This award is intended to support health and other professionals who are employed or who volunteer in roles where they will be able to influence and shape health promotion practice and policy on their return. Due to this generous donation, we have been able to offer tuition fees, accommodation, travel and a living subsistence each year to successful candidates.
There are now eight Forward Bound scholars. Our seventh and eighth scholars, Darine Alem and Mitchelle Kachere arrived in the UK and started at the University of Brighton in September 2022. You can read below how they’ve found their first semester.
The first semester was a turning point in my academic life. I experienced a different type of educational system which is totally different from the one in my country, Sudan. It was difficult at first, but as time went on, I became more involved in the procedure. In fact, the teaching method is amazing. It gives me the space to discover myself; what are my weaknesses and what are my strengths. The ‘Principals of Health Promotion’ module has been a highlight of my first semester. It has been beneficial for me to increase my knowledge and awareness of the different aspects of health promotion, as well as certain elements that relate to my previous experience.
Furthermore, working with others throughout the modules, has given me the opportunity to better enhance my listening, empathy, and communication skills. Several of the activities have been made greater fun by interaction with others. In the class, we greatly benefited from each other’s inspiration and support. Many students shared their knowledge and opinions with me on a wide range of topics, helped me view things from other angles, and inspired me to think for myself. I feel like I have learned a lot from them as experts. As a result of all of this, I have been able to learn more about a variety of topics, both those that interest me personally, and others that I was less confident discussing in class.
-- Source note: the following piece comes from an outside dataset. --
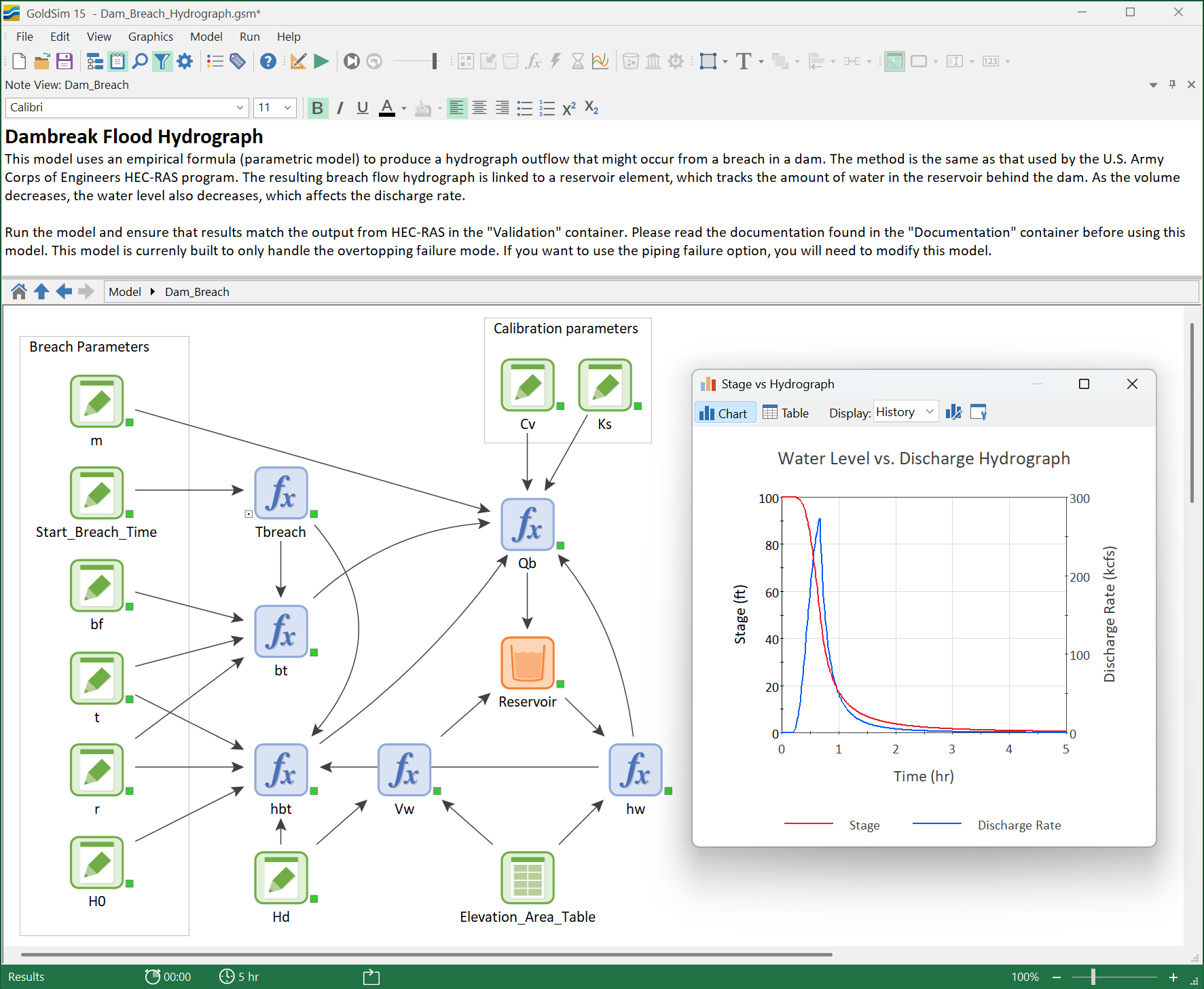
Task: Select the Elevation_Area_Table element icon
Action: pos(527,878)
To sum up, I have acquired a great deal of understanding of the health promotion topics, issues, and areas I had never considered before. This will allow me to spread and share my skills and knowledge with others after the MSc. One of the competencies that I have gained is situation analysis, I will use this skill to make an evaluation of some of the existing health promotion programs in Sudan.
I have had the great fortune to take part in a mentorship program as part of my educational journey. Some lessons are only acquired by actual experience. Therefore, mentors are quite helpful, especially when starting a master’s program abroad. I always value other people’s input on how to most effectively accomplish my goals, because health promotion is a very broad field that offers a wide range of chances.
Through this mentorship program, I got the chance to meet Virginia Mzunzu, a former Forward Bound Scholar, and she has volunteered part of her time to support me on my new path. I’ve known I could learn a lot from Virginia ever since I first met her. We share a similar enthusiasm for our careers and a drive to always push above our limitations to reach our full potential, which is why I appreciate our mentoring relationship so strongly. We usually have meetings every 3 weeks or so, discussing the steps that I need to follow, to fully accomplish my goals. I want to give as much as I can to our field, and having a mentor like Virginia Mzunzu will undoubtedly help me do that.
On a personal level, coming to the UK was the greatest experience I’ve ever had. Continuing my education in a developed country has always been a goal of mine. The nicest aspect, in my opinion, was coming to Brighton, a place I find hard to explain how wonderful it is. I love the seafront.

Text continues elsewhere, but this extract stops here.